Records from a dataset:
* START *
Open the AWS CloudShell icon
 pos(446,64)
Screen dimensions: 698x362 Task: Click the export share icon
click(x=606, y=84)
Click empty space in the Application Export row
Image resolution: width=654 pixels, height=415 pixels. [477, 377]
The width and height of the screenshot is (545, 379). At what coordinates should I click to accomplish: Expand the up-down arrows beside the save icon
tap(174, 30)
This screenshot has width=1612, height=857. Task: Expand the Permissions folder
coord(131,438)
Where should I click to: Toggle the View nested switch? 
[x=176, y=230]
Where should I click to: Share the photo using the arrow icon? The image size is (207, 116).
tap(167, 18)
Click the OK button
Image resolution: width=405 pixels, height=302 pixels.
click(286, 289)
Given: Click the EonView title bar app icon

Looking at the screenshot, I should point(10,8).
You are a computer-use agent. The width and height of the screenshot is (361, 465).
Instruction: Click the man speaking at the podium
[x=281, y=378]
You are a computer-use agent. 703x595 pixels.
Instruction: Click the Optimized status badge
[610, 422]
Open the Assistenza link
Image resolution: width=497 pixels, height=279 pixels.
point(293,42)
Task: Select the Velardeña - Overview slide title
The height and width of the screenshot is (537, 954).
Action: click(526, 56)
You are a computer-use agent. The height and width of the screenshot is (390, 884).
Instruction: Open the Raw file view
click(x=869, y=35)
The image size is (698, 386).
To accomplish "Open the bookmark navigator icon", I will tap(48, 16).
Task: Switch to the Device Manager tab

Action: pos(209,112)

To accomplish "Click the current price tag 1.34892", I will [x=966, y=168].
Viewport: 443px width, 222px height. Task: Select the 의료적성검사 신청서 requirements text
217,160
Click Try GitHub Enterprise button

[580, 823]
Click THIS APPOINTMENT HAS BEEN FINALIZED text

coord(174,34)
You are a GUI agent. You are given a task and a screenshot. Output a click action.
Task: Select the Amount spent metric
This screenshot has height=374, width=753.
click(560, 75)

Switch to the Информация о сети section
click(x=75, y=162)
* END *
| Task goal |
Copy every line of the material above word for word.

| Answer to this problem |
Open the AWS CloudShell icon
 pos(446,64)
Screen dimensions: 698x362 Task: Click the export share icon
click(x=606, y=84)
Click empty space in the Application Export row
Image resolution: width=654 pixels, height=415 pixels. [477, 377]
The width and height of the screenshot is (545, 379). At what coordinates should I click to accomplish: Expand the up-down arrows beside the save icon
tap(174, 30)
This screenshot has width=1612, height=857. Task: Expand the Permissions folder
coord(131,438)
Where should I click to: Toggle the View nested switch? 
[x=176, y=230]
Where should I click to: Share the photo using the arrow icon? The image size is (207, 116).
tap(167, 18)
Click the OK button
Image resolution: width=405 pixels, height=302 pixels.
click(286, 289)
Given: Click the EonView title bar app icon

Looking at the screenshot, I should point(10,8).
You are a computer-use agent. The width and height of the screenshot is (361, 465).
Instruction: Click the man speaking at the podium
[x=281, y=378]
You are a computer-use agent. 703x595 pixels.
Instruction: Click the Optimized status badge
[610, 422]
Open the Assistenza link
Image resolution: width=497 pixels, height=279 pixels.
point(293,42)
Task: Select the Velardeña - Overview slide title
The height and width of the screenshot is (537, 954).
Action: click(526, 56)
You are a computer-use agent. The height and width of the screenshot is (390, 884).
Instruction: Open the Raw file view
click(x=869, y=35)
The image size is (698, 386).
To accomplish "Open the bookmark navigator icon", I will tap(48, 16).
Task: Switch to the Device Manager tab

Action: pos(209,112)

To accomplish "Click the current price tag 1.34892", I will [x=966, y=168].
Viewport: 443px width, 222px height. Task: Select the 의료적성검사 신청서 requirements text
217,160
Click Try GitHub Enterprise button

[580, 823]
Click THIS APPOINTMENT HAS BEEN FINALIZED text

coord(174,34)
You are a GUI agent. You are given a task and a screenshot. Output a click action.
Task: Select the Amount spent metric
This screenshot has height=374, width=753.
click(560, 75)

Switch to the Информация о сети section
click(x=75, y=162)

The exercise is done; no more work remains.